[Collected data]

--- START ---

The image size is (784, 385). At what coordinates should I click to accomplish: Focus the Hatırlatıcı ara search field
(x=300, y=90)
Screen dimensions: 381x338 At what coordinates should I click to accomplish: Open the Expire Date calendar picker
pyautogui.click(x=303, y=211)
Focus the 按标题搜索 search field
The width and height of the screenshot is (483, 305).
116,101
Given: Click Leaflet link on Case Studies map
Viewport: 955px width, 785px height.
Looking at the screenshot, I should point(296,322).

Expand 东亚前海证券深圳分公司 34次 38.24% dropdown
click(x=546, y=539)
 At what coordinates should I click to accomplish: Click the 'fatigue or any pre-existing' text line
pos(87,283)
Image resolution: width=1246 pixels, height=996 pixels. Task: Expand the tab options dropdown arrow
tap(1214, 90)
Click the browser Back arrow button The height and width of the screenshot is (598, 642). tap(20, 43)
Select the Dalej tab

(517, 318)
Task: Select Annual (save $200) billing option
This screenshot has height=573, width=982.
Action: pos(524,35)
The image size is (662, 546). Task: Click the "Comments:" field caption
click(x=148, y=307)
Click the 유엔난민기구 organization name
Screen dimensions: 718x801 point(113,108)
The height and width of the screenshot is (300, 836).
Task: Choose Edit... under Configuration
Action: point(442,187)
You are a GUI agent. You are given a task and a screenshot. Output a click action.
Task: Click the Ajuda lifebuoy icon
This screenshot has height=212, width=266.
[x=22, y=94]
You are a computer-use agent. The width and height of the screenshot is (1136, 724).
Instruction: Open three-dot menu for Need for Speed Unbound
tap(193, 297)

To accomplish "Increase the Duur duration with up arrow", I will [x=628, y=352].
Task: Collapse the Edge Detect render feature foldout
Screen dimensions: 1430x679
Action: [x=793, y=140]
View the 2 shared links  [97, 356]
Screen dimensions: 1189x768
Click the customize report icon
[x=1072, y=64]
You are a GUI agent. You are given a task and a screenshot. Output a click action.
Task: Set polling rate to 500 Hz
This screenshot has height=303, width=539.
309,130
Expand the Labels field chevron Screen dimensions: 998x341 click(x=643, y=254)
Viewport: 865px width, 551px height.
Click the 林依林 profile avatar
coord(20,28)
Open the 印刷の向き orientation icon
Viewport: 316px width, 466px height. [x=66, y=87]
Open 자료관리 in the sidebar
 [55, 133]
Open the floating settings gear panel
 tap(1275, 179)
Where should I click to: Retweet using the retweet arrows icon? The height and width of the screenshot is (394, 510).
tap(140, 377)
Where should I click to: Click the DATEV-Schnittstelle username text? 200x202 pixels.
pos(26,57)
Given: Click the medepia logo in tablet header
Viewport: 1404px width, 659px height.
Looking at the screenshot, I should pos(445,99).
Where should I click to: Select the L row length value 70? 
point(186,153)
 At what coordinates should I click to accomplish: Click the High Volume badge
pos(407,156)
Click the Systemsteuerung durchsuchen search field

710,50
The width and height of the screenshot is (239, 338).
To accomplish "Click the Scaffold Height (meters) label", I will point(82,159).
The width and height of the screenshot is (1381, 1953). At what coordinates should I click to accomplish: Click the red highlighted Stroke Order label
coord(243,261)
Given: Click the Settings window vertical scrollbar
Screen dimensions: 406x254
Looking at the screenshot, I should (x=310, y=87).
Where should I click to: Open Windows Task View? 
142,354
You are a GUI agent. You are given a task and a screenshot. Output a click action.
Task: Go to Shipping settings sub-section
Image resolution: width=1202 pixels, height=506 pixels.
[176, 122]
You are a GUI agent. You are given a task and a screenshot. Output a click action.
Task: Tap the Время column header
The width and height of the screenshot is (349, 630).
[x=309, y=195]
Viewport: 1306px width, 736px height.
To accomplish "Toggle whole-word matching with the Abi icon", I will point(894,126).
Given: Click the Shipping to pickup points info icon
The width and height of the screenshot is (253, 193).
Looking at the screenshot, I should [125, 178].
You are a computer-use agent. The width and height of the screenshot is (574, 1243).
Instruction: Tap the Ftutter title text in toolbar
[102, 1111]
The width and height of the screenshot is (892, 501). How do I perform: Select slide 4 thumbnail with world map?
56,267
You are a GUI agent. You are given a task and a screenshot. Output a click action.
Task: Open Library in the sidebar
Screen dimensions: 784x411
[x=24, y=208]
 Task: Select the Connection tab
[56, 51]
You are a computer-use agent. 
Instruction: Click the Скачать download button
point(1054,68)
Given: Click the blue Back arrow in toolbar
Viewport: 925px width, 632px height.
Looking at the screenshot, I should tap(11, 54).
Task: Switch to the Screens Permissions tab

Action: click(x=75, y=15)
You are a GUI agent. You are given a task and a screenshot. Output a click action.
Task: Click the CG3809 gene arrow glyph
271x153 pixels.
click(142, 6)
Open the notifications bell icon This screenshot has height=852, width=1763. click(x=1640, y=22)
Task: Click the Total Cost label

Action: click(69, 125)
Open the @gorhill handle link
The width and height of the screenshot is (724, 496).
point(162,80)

--- END ---

> _WHAT THE EXERCISE ASKS_
Restate each of the entries above verbatim.

> _COMPLETED TASK_
The image size is (784, 385). At what coordinates should I click to accomplish: Focus the Hatırlatıcı ara search field
(x=300, y=90)
Screen dimensions: 381x338 At what coordinates should I click to accomplish: Open the Expire Date calendar picker
pyautogui.click(x=303, y=211)
Focus the 按标题搜索 search field
The width and height of the screenshot is (483, 305).
116,101
Given: Click Leaflet link on Case Studies map
Viewport: 955px width, 785px height.
Looking at the screenshot, I should point(296,322).

Expand 东亚前海证券深圳分公司 34次 38.24% dropdown
click(x=546, y=539)
 At what coordinates should I click to accomplish: Click the 'fatigue or any pre-existing' text line
pos(87,283)
Image resolution: width=1246 pixels, height=996 pixels. Task: Expand the tab options dropdown arrow
tap(1214, 90)
Click the browser Back arrow button The height and width of the screenshot is (598, 642). tap(20, 43)
Select the Dalej tab

(517, 318)
Task: Select Annual (save $200) billing option
This screenshot has height=573, width=982.
Action: pos(524,35)
The image size is (662, 546). Task: Click the "Comments:" field caption
click(x=148, y=307)
Click the 유엔난민기구 organization name
Screen dimensions: 718x801 point(113,108)
The height and width of the screenshot is (300, 836).
Task: Choose Edit... under Configuration
Action: point(442,187)
You are a GUI agent. You are given a task and a screenshot. Output a click action.
Task: Click the Ajuda lifebuoy icon
This screenshot has height=212, width=266.
[x=22, y=94]
You are a computer-use agent. The width and height of the screenshot is (1136, 724).
Instruction: Open three-dot menu for Need for Speed Unbound
tap(193, 297)

To accomplish "Increase the Duur duration with up arrow", I will [x=628, y=352].
Task: Collapse the Edge Detect render feature foldout
Screen dimensions: 1430x679
Action: [x=793, y=140]
View the 2 shared links  [97, 356]
Screen dimensions: 1189x768
Click the customize report icon
[x=1072, y=64]
You are a GUI agent. You are given a task and a screenshot. Output a click action.
Task: Set polling rate to 500 Hz
This screenshot has height=303, width=539.
309,130
Expand the Labels field chevron Screen dimensions: 998x341 click(x=643, y=254)
Viewport: 865px width, 551px height.
Click the 林依林 profile avatar
coord(20,28)
Open the 印刷の向き orientation icon
Viewport: 316px width, 466px height. [x=66, y=87]
Open 자료관리 in the sidebar
 [55, 133]
Open the floating settings gear panel
 tap(1275, 179)
Where should I click to: Retweet using the retweet arrows icon? The height and width of the screenshot is (394, 510).
tap(140, 377)
Where should I click to: Click the DATEV-Schnittstelle username text? 200x202 pixels.
pos(26,57)
Given: Click the medepia logo in tablet header
Viewport: 1404px width, 659px height.
Looking at the screenshot, I should pos(445,99).
Where should I click to: Select the L row length value 70? 
point(186,153)
 At what coordinates should I click to accomplish: Click the High Volume badge
pos(407,156)
Click the Systemsteuerung durchsuchen search field

710,50
The width and height of the screenshot is (239, 338).
To accomplish "Click the Scaffold Height (meters) label", I will point(82,159).
The width and height of the screenshot is (1381, 1953). At what coordinates should I click to accomplish: Click the red highlighted Stroke Order label
coord(243,261)
Given: Click the Settings window vertical scrollbar
Screen dimensions: 406x254
Looking at the screenshot, I should (x=310, y=87).
Where should I click to: Open Windows Task View? 
142,354
You are a GUI agent. You are given a task and a screenshot. Output a click action.
Task: Go to Shipping settings sub-section
Image resolution: width=1202 pixels, height=506 pixels.
[176, 122]
You are a GUI agent. You are given a task and a screenshot. Output a click action.
Task: Tap the Время column header
The width and height of the screenshot is (349, 630).
[x=309, y=195]
Viewport: 1306px width, 736px height.
To accomplish "Toggle whole-word matching with the Abi icon", I will point(894,126).
Given: Click the Shipping to pickup points info icon
The width and height of the screenshot is (253, 193).
Looking at the screenshot, I should [125, 178].
You are a computer-use agent. The width and height of the screenshot is (574, 1243).
Instruction: Tap the Ftutter title text in toolbar
[102, 1111]
The width and height of the screenshot is (892, 501). How do I perform: Select slide 4 thumbnail with world map?
56,267
You are a GUI agent. You are given a task and a screenshot. Output a click action.
Task: Open Library in the sidebar
Screen dimensions: 784x411
[x=24, y=208]
 Task: Select the Connection tab
[56, 51]
You are a computer-use agent. 
Instruction: Click the Скачать download button
point(1054,68)
Given: Click the blue Back arrow in toolbar
Viewport: 925px width, 632px height.
Looking at the screenshot, I should tap(11, 54).
Task: Switch to the Screens Permissions tab

Action: click(x=75, y=15)
You are a GUI agent. You are given a task and a screenshot. Output a click action.
Task: Click the CG3809 gene arrow glyph
271x153 pixels.
click(142, 6)
Open the notifications bell icon This screenshot has height=852, width=1763. click(x=1640, y=22)
Task: Click the Total Cost label

Action: click(69, 125)
Open the @gorhill handle link
The width and height of the screenshot is (724, 496).
point(162,80)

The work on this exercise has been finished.